War ravages their world and despite the large walls protecting the village from its wrath, some essence of it still manages to seep past the stone gates and find homes in distraught families and crippled soldiers. It is this war, that allows Moriko and many other students to excel through the academy in record speed. No one questions the ethical practice behind it because there is none. There is war, and their village needed fighters. Moriko's father, who had been a stranger to the field since her birth, deployed with a reconnaissance unit a few days ago before the date of her graduation with empty promises to return on time to celebrate her new milestone.

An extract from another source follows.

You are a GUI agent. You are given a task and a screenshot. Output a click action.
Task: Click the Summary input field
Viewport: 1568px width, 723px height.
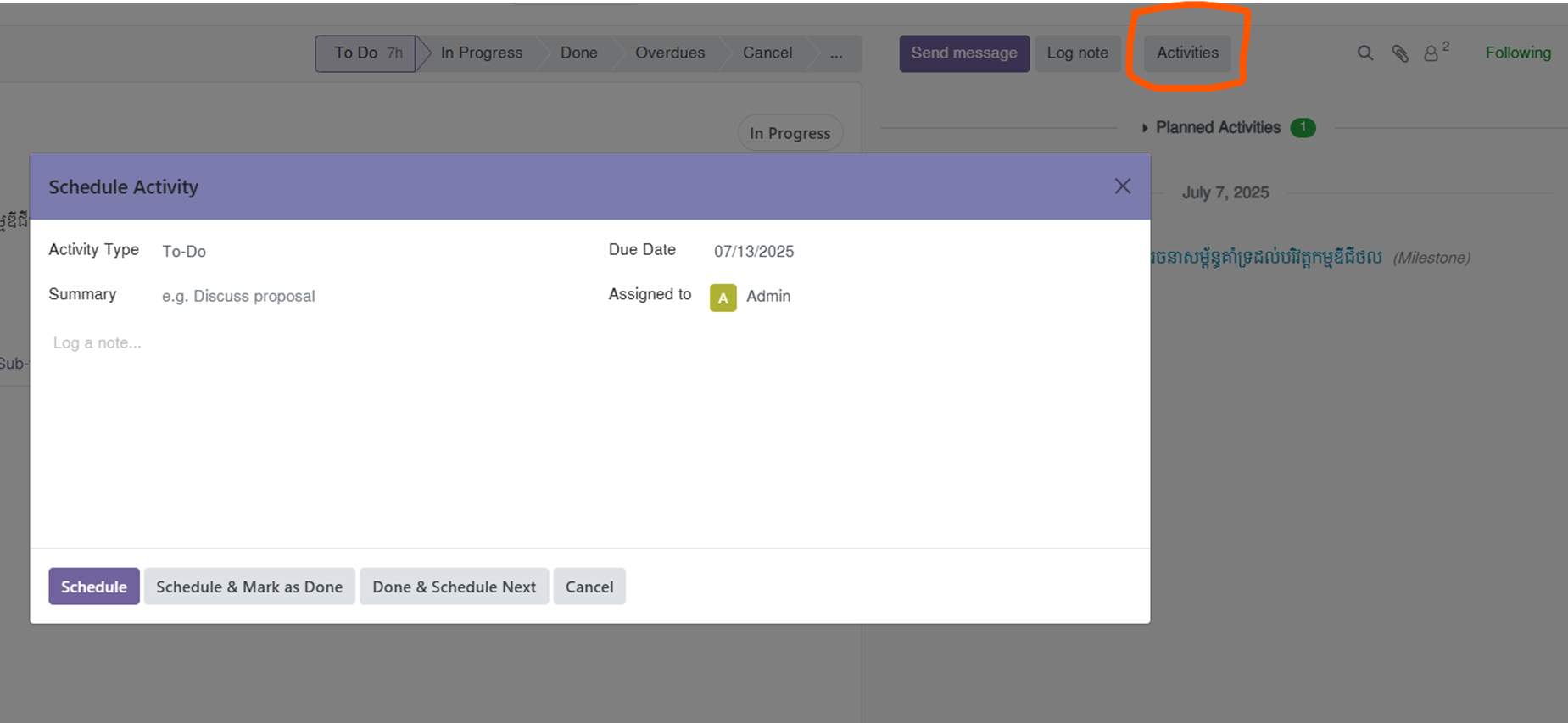click(365, 297)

Moriko had never told him to stop giving white lies. She didn't see a need to once she saw the way her father clung onto them for hope. Hope for what, she did not know. So she sits in a chair rooted to the ashen floor, waiting, watching, counting the sparse clouds in the sky. Their year's sensei had been sent off to fight a month ago with no instructions or farewell for them to hear. As a whole, the academy saw the disappearance of half their personnel and the appearance of rotating substitutes with various levels of arrogance.

She hardly catches the last syllables of her name which signal her to rerieve her headband. The metal is cool to the touch and finds home in her pocket. Three more children follow after her; there are a total of thirteen graduates from her class. An uneven number, but she doubts they would be filtered into the three man squads as dictated by tradition. Cannon fodder, that is what they are. She wonders how many of them realize this too. But then again, she looks at the faces in the seats around her; less than a handful of them deserved the promotion. The rest, like her, are just shy of being geniuses and more of perceptive if anything.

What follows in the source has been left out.